Wizardry used to be the most popular computer game in the world.
It has fallen on hard times recently. Creators SirTech released the terrific Wizardry 8 but then almost immediately closed up. The name is currently owned by a Japanese developer, who make games in the classic style but they’re still quite different, chasing old ghosts instead of trying to adapt the idea for new generations.
A full examination of Wizardry will have to wait for another time, but until then there’s a repackaging of the original Apple II versions available from the Total Replay folks. It’s made to run off of a ProDOS-formatted hard drive, words that themselves form a fearsome incantation, but you can still play it emulated. And should!

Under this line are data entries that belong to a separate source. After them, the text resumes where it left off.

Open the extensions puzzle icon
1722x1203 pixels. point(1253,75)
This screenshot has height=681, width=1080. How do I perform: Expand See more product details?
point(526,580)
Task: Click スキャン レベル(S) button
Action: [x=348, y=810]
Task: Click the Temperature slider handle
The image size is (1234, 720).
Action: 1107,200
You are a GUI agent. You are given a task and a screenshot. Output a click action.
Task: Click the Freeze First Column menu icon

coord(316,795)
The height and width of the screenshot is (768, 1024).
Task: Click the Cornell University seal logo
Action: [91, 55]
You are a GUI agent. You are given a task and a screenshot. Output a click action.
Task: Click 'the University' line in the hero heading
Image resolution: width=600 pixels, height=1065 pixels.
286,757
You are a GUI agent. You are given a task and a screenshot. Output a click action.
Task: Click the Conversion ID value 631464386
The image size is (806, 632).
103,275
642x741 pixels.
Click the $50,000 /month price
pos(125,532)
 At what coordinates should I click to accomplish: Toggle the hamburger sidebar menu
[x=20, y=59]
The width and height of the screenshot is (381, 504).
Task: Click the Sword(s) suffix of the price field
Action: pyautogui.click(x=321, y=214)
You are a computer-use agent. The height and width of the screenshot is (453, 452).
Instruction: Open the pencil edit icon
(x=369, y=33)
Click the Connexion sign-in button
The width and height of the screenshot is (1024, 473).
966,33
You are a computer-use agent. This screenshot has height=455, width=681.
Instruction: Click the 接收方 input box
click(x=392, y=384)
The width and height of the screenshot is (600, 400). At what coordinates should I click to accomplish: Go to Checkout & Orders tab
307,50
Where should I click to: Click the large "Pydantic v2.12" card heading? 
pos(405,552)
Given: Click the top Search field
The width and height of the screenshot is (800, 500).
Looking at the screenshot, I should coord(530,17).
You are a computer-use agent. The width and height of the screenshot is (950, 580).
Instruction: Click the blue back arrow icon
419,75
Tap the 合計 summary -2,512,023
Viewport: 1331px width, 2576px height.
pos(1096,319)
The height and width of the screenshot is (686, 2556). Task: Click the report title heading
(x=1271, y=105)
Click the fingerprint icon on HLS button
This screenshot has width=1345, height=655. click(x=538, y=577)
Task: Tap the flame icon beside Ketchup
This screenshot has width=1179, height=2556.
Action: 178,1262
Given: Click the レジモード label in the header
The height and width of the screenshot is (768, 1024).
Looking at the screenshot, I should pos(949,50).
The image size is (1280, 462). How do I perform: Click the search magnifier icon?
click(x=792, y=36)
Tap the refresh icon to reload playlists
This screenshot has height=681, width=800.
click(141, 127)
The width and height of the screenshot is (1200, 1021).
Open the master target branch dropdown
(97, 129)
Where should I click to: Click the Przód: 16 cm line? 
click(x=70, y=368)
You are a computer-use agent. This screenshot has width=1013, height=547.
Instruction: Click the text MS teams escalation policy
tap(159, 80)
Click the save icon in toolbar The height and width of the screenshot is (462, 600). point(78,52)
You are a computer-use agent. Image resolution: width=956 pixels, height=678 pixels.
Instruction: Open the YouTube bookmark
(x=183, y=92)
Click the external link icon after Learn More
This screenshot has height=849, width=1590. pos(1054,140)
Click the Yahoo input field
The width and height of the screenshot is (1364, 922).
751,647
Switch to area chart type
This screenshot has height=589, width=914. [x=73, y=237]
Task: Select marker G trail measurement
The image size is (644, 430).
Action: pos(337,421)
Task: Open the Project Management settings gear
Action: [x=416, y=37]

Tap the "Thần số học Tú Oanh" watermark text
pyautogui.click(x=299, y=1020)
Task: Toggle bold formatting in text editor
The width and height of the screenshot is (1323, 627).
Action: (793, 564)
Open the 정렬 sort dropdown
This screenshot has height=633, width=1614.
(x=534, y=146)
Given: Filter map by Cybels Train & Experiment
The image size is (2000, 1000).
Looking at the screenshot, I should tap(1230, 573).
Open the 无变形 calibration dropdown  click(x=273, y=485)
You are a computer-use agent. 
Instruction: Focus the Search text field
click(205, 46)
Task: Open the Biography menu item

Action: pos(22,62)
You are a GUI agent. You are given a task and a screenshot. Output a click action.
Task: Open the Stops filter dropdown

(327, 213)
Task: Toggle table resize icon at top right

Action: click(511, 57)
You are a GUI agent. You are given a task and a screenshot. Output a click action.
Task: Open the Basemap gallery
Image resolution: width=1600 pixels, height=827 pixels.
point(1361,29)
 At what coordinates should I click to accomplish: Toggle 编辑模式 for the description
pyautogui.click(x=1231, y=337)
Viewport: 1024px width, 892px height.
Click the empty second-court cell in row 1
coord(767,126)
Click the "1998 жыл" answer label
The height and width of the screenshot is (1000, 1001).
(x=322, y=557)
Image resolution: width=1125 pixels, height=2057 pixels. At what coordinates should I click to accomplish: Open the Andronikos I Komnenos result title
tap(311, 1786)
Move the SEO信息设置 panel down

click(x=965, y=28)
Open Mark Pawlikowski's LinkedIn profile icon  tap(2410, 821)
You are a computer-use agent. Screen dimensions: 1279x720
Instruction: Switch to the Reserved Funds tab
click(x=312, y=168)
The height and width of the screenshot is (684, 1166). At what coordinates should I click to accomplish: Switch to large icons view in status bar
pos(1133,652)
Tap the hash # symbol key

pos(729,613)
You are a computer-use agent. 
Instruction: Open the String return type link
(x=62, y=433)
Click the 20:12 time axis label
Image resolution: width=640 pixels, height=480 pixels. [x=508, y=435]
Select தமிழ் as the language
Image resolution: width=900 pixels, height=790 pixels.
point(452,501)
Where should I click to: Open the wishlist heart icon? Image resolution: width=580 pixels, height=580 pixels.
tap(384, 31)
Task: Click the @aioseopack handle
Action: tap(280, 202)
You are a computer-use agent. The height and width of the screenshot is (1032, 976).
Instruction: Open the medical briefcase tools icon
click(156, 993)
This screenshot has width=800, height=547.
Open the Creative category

It includes an update of the original Proving Grounds of the Mad Overlord, plus the successor scenarios Night of Diamonds and Legacy of Llylgamin, plus five fan-made scenarios. It also includes WizPlus, a character editor, but diehards won’t use that. It’s cheating!
To explain Wizardry in summary, it took the ideas of early Dungeons & Dragons and adapted them to a dungeon exploration simulation with the same kind of theoretical basis. In D&D, if a character dies and there’s no way to revive it, it’s gone: no backsies. And sometimes revivals fail, and the character is gone anyway. And the dungeon in a genuinely treacherous place. If your party wipes, to even try to revive them, you have to create a new party of adventures, take them in, find the deceased party’s corpses in the dungeon, and either use magic to revive them there or drag them back to town to have the Temple of Cant do it.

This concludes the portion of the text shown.